En un evento cargado de esperanza por la presencia de los jóvenes y con un fuerte llamado a la transformación social, el presidente Gustavo Petro lideró este jueves en Quibdó el lanzamiento y la entrega de recursos del programa ‘Jóvenes en Paz’.
El acto reunió a cientos de jóvenes que habitan zonas afectadas por la violencia y la exclusión, quienes ahora cuentan con una alternativa para construir proyectos de vida legales y productivos, alejados de la criminalidad.
“Jóvenes en Paz en el Chocó tiene 8.678 jóvenes vinculados al programa en 28 municipios; de ellos, 1.857 en Quibdó. Es grande el número, podría ser mayor, sí, pero es un número importante de jóvenes”, reportó el jefe de Estado.
Durante su intervención, explicó que ‘Jóvenes en Paz’ no es un subsidio pasivo, sino una apuesta ambiciosa para que la juventud excluida tenga acceso a la educación y al trabajo digno. Enfatizó que el programa busca romper el ciclo de violencia en el que las bandas criminales reclutan a menores de edad ante la falta de presencia del Estado.
“Queremos que el joven, en lugar de llevar un fusil, lleve un libro o una herramienta de trabajo bajo el brazo”, explicó el presidente Petro, subrayando que la paz se construye con inversión en la gente.
Y agregó: “Mientras en Colombia haya personas que crean que su seguridad y su estabilidad dependen de matar a la juventud pobre y excluida, Colombia no encontrará la paz”.
El mandatario recalcó que invertir en la juventud es mucho más económico y humano que invertir en la guerra. Explicó que el componente económico que reciben los beneficiarios está condicionado a su permanencia en el sistema educativo y a la realización de trabajos comunitarios.
Para el presidente, el Estado debe competirle a la delincuencia ofreciendo condiciones de dignidad que permitan a los jóvenes soñar con un futuro diferente en sus propios territorios.

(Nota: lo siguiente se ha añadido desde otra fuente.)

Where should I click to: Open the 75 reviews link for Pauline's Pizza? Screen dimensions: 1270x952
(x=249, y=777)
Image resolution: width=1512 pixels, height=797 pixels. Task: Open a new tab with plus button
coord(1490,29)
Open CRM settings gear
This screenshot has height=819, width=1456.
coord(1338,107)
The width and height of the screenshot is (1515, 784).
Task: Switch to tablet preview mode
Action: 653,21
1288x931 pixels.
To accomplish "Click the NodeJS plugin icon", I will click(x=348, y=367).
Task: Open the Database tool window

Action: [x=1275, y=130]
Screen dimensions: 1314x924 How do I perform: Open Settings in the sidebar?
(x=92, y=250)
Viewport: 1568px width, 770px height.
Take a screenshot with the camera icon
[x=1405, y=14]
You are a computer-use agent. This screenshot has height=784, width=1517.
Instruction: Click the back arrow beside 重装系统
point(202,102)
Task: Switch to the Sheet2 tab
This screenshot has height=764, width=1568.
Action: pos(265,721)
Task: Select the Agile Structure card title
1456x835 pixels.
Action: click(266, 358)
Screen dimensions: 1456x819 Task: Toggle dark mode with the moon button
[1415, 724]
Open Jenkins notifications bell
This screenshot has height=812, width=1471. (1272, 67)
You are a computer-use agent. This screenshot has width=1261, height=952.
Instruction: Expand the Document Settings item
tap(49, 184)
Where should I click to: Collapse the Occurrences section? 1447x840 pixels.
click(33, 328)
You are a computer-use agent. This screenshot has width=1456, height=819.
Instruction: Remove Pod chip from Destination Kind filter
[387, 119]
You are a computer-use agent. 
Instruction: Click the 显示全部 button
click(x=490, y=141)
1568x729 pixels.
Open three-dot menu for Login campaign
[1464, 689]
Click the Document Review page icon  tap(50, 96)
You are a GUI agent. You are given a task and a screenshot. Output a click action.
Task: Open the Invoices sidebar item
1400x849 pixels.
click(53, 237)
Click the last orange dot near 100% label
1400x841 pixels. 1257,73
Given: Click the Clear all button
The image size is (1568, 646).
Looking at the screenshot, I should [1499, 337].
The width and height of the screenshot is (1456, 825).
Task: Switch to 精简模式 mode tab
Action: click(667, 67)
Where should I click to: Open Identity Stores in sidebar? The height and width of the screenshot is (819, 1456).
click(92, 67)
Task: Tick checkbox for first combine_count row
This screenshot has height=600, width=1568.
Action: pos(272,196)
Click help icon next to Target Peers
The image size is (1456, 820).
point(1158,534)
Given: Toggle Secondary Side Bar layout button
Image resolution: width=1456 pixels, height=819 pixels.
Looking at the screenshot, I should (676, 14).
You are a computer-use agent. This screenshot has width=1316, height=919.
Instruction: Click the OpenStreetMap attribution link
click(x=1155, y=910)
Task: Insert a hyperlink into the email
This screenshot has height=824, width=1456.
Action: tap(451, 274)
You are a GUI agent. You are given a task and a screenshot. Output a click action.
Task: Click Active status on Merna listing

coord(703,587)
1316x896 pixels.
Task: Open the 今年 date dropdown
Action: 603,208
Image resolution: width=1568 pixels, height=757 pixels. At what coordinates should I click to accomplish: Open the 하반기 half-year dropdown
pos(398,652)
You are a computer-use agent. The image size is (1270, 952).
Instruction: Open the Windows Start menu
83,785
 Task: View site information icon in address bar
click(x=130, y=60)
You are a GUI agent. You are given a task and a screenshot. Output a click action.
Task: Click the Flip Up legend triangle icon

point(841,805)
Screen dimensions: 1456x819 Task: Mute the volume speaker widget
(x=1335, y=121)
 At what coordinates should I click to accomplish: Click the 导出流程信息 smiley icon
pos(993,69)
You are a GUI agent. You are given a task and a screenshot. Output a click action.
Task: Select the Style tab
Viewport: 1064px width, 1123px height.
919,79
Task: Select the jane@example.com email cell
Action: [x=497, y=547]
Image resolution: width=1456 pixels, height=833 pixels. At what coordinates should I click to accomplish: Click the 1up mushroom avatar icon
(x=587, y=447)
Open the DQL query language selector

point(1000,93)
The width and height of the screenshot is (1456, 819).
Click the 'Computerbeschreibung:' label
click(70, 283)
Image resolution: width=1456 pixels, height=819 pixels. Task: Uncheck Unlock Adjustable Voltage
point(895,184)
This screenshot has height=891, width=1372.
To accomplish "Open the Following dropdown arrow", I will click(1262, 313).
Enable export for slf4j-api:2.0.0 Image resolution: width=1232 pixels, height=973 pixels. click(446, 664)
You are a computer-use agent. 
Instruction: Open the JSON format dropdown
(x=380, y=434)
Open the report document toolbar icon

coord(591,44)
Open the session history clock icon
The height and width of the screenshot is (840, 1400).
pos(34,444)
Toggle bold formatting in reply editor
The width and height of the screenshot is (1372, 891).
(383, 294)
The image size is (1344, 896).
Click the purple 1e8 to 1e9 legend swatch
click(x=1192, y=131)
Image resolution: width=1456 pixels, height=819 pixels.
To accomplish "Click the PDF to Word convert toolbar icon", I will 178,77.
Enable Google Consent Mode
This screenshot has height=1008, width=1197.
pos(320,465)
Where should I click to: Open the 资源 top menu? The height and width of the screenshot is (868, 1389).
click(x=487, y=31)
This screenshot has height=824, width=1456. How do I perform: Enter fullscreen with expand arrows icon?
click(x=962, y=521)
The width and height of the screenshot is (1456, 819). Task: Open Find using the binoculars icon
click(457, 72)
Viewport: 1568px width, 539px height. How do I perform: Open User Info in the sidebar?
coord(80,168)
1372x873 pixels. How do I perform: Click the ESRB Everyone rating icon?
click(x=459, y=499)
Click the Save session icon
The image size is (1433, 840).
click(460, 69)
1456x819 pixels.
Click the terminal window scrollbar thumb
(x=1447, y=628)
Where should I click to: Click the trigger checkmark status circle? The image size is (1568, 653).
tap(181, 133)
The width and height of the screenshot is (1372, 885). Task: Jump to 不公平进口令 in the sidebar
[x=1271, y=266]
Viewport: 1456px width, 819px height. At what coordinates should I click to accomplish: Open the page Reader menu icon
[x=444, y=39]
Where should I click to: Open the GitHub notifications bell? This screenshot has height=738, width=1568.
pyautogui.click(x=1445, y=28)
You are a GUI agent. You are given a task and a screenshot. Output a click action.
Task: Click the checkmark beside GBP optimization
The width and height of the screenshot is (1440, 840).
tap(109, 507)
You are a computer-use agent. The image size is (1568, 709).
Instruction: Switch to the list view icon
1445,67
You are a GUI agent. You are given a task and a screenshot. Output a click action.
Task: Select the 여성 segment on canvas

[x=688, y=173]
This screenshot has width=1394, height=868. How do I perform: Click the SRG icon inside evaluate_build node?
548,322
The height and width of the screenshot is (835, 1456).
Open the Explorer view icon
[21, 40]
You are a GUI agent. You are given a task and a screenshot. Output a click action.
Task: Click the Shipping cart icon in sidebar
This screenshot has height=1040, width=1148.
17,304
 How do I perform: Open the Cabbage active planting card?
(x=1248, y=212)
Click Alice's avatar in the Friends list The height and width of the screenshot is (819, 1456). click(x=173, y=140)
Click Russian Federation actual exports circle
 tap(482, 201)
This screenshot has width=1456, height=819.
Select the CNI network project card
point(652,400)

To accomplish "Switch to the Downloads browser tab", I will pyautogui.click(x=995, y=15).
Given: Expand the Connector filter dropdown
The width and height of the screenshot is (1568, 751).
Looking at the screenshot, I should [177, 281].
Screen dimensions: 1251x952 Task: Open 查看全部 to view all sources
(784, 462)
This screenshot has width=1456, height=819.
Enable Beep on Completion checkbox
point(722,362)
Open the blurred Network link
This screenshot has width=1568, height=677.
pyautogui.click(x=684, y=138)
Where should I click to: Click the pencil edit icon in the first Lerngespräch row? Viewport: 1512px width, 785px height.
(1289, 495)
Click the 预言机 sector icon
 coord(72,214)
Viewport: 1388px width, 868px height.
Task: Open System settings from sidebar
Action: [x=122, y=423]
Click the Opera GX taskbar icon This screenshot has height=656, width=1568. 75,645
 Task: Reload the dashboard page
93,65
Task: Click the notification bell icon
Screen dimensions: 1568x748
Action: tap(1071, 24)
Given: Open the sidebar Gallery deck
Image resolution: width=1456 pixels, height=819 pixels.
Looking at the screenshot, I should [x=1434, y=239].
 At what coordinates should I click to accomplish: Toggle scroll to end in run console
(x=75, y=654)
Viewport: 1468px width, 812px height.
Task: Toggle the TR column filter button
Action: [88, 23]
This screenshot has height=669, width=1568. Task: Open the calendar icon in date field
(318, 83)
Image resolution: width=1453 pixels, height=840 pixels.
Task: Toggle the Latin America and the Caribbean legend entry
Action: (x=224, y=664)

En el marco del evento, se realizó la entrega simbólica de las tarjetas que acreditan a los nuevos beneficiarios, un registro que marca el inicio de una ruta de acompañamiento integral por parte de diversos ministerios.
El mandatario destacó que el Chocó, por sus condiciones de vulnerabilidad, es el escenario prioritario para este despliegue, buscando que la biodiversidad y la cultura del departamento sean el motor de desarrollo para las nuevas generaciones que hoy se suman al cambio.
El discurso presidencial también abordó la importancia de que la educación impartida en este programa sea de alta calidad y pertinente para las necesidades del Pacífico.
En este sentido, instó a las instituciones educativas a adaptar sus currículos para que los jóvenes puedan liderar la transición hacia economías limpias y fortalecer el tejido social de sus comunidades.
“La paz es la democratización de la oportunidad”, afirmó, al asegurar que su gobierno no descansará hasta que el Estado sea el aliado principal de cada joven en el país.
Asimismo, hizo un llamado a las organizaciones sociales y a las familias chocoanas para que rodeen a estos jóvenes y vigilen el cumplimiento de los acuerdos. Recordó que el éxito de ‘Jóvenes en Paz’ depende de una alianza sólida entre el Gobierno y el territorio, donde la comunidad se convierta en la guardiana de estos nuevos caminos de vida.
El presidente partió de Quibdó reafirmando que este programa se expandirá por todo el litoral Pacífico y otras zonas críticas del país, con el objetivo de quitarle la base social a la violencia.